Loading
Politisi Partai Demokrat, Alex Asmasoebratasaat menjadi salah satu pembicara dalam Seminar dan diskusi yang digelar Forum Mahasiswa Peduli Bangsa (FMPB) bertajuk 'Periode Pertama Pemerintahan Jokowi, Sukses Atau Gagal' (Perspektif Mahasiswa Terkait Visi/Misi Capres dan Cawapres Pra Debat Kedua) di kawasan Menteng, Jakarta Pusat, Jumat (15/2/2019). (Arahkita/Rafael)
JAKARTA, ARAHPOLITIK.COM - Suhu politik nasional lima tahunan mulai memanas seiring tersisa waktu kampanye pemilu serentak 2 bulan hingga pertengahan April 2019. Berbagai hal termasuk evaluasi terhadap tingkat keberhasilan pemerintahan Jokowi-Jusuf Kalla di periode pertama pun terus dilakukan. Hal itu guna mengetahui apa saja yang sudah sukses dikerjakan dan mana saja program-program yang belum maksimal dalam 9 poin Nawacita Jokowi-JK tersebut.
Terkait itu, politisi Partai Demokrat, Alex Asmasoebrata meng-underline aspek penegakan hukum di era presiden Jokowi dan keberhasilan revolusi mental. Terkait penegakan hukum, menduga hukum memang tengah dijadikan sebagai alat kekuasaan rezim.

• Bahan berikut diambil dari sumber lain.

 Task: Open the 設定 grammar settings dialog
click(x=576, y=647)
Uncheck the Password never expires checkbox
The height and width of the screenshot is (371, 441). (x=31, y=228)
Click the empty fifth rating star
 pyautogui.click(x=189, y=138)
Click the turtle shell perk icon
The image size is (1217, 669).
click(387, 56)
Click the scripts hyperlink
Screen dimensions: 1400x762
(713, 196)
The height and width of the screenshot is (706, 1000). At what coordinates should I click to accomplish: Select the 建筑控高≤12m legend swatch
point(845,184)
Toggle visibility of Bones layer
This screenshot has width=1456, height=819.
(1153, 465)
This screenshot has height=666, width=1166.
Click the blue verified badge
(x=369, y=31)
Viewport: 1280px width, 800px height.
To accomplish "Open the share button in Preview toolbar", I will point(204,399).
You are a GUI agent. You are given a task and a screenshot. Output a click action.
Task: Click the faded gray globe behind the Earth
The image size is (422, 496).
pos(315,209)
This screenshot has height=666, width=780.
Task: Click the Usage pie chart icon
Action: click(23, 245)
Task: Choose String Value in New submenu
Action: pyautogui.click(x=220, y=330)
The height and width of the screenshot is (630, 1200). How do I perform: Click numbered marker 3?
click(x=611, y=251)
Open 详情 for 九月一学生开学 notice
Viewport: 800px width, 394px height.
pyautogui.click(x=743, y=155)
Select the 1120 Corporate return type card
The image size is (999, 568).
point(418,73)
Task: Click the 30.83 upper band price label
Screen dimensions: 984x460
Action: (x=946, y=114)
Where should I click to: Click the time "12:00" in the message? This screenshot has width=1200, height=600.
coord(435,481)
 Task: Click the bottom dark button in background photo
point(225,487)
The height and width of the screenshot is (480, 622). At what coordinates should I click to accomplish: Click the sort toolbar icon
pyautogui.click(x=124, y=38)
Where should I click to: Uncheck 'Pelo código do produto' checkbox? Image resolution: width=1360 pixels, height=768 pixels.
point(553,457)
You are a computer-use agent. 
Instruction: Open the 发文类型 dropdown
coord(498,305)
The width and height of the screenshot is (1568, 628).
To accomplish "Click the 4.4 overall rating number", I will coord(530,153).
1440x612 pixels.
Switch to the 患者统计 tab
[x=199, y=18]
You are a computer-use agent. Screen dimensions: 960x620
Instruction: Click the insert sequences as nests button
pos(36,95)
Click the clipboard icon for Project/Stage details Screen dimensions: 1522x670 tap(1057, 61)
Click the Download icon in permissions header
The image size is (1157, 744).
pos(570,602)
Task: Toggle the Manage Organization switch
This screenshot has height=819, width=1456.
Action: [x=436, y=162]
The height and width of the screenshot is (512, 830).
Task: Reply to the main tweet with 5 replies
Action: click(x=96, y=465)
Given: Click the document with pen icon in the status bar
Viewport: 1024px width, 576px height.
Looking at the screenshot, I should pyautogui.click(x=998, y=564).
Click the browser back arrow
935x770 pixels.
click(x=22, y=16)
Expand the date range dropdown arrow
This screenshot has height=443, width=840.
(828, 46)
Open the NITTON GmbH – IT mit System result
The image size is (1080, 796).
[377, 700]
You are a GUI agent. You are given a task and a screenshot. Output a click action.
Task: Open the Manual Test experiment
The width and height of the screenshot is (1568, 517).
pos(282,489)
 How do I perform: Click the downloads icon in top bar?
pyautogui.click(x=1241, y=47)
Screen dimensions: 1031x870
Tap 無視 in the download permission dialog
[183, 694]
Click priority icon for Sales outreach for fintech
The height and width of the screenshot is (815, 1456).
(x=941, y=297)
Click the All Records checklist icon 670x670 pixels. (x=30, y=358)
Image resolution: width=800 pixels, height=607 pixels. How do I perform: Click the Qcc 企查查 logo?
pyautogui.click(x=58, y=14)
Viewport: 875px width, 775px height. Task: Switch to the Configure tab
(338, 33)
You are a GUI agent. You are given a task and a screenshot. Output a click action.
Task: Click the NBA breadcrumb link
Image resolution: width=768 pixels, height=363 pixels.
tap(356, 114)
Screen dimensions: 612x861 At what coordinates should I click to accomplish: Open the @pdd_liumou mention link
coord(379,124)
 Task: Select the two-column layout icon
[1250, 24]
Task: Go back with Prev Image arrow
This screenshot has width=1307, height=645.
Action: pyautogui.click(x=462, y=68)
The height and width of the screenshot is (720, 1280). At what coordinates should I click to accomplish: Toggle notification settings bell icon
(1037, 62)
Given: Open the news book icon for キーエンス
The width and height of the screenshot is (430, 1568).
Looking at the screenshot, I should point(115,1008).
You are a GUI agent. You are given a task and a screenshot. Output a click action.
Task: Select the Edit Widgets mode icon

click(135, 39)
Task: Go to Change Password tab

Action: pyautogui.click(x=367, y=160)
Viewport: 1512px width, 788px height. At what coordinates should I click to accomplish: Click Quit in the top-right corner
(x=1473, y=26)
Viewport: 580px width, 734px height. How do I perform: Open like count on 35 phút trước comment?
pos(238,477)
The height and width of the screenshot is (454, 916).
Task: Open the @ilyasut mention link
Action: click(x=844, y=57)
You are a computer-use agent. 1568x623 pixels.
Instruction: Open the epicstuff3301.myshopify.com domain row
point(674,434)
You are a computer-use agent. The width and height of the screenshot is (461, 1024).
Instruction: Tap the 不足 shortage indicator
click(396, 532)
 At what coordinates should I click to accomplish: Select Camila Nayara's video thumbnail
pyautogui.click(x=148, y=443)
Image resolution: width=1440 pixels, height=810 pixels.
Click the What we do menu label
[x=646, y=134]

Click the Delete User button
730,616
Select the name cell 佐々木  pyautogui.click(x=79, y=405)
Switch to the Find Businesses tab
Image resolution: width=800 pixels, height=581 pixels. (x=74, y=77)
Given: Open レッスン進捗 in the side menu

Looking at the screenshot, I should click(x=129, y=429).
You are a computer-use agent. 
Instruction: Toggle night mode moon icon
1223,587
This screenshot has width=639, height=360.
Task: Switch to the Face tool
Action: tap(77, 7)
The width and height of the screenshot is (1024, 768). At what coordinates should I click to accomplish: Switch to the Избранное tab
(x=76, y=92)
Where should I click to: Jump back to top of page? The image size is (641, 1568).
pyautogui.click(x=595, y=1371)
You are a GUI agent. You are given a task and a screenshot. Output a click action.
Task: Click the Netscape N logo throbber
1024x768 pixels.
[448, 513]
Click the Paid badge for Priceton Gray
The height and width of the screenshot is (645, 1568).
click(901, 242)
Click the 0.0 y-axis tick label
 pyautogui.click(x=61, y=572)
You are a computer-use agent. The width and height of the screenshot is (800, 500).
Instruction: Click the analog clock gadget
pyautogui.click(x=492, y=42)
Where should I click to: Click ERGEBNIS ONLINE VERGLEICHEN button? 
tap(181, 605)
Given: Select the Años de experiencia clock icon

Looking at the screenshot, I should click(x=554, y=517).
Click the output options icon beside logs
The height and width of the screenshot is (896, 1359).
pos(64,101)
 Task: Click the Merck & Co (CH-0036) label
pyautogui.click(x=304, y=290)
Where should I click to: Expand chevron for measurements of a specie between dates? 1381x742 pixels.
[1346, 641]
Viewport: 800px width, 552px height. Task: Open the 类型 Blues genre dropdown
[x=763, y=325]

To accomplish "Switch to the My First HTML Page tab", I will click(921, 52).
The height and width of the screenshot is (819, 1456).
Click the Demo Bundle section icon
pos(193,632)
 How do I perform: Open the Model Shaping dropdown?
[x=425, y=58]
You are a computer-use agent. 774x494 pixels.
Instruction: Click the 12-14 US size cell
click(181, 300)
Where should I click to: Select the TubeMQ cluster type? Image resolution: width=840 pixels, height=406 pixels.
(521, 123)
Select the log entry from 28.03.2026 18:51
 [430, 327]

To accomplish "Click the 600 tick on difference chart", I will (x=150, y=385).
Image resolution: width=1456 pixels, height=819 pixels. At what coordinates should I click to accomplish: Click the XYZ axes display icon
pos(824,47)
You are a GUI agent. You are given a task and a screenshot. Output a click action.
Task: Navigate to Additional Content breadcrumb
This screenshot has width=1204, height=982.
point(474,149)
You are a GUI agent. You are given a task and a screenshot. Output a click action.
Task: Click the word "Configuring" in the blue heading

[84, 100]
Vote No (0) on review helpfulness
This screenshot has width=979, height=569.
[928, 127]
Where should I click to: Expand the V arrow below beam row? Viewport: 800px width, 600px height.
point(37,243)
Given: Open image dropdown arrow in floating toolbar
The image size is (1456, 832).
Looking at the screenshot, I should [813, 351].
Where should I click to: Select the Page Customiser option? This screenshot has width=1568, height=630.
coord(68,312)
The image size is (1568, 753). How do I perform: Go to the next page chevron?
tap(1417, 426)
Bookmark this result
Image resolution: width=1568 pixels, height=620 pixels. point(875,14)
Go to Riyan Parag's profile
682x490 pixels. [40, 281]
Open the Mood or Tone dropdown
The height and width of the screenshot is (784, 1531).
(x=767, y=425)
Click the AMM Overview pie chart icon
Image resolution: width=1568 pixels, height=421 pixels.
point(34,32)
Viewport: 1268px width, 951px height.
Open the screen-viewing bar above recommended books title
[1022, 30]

"Saya sendiri kena, sekarang-dikriminalisasi. Coba cek di google nama saya!" kata Alex saat menjadi salah satu pembicara dalam Seminar dan diskusi yang digelar Forum Mahasiswa Peduli Bangsa (FMPB) bertajuk' Periode Pertama Pemerintahan Jokowi, Sukses Atau Gagal (Perspektif Mahasiswa Terkait Visi/Misi Capres dan Cawapres Pra Debat Kedua) di kawasan Menteng, Jakarta Pusat, Jumat (15/2/2019).
Menurut Alex, Joko Widodo adalah bukan pribadi yang buruk. Dia baik, hanya saja kurang memiliki keberanian dan tegas dalam persoalan hukum.
"Saya ingat ajaran orang tua dahulu bahwa jujur itu tidak cukup, tapi harus juga berani," kata Alex.
Menurutnya, pribadi Jokowi yang demikian, bisa menjadikan Jokowi pantas jika disebut orang hanya sebagai petugas partai. Korupsi di era Jokowi yang diyakininya Jokowi cenderung bersih dari kasus korupsi.
"Beliau bagus, gak jelek. Cuman, kalo yang atas nggak terima setoran, tapi yang bawahnya jadi gede setorannya, kan...!? Saya sih bukan kata orang, saya liat sendiri," papa Alex.
Karena itu, kata Alex berharap Jika Jokowi terpilih lagi di Pilpres 2019, maka kelemahan hukum menjadi bahan evaluasi dan harus menjafi lebih baik.
"Kalau nanti dia jadi lagi, Pak Jokowi bisa lebih berani dan berhasil," imbuh politikus Partai Demokrat, Alex Asmasoebrata.
Sementara itu, pengamat dan peneliti dari lembaga survei Etos Indonesia Institute, Iskandarsyah mengaku prihatin dengan penegakan hukum di era pemerintahan Joko Widodo- Jusuf Kalla. Dia bahkan sempat bicara dengan teman-teman nya di Tim Kempanye Nasional (TKN) agar jangan terlalu memuji Jokowi.
Menurutnya, revolusi mental bukan semakin membaik tapi semakin jekek. Karena semua urusan masih harus menggunakan uang.
"Salah satu contoh, keponakan saya mengikuti tes calon Pegawai Negeri Sipil (PNS) saja masih harus menggunakan uang. Jadi, saya menilai keberhasilan pemerintahan sekarang baru 60 persen berhasil sedangkan masih belum berhasil," kata Iskandarsyah, Direktur Executive Etos Indonesia Institute di Kawasan Menteng, Jakarta Pusat, Jumat (15/2/2019).
Iskandarsyah juga mengingatkan, jika Presiden Jokowi ingin berhasil dalam penegakan hukum, maka dia harus berani mengganti Kapolri, Jaksa Agung, Kepala BIN dan BNN.
Alasannya, para pejabat penegak hukum tersebut telah gagal mengeksekusi perintah atasan terhadap bawahannya terhadap kasus-kasus hukum. Artinya, penegakan hukum di era pemerintahan sekarang masih lemah dan cenderung gagal.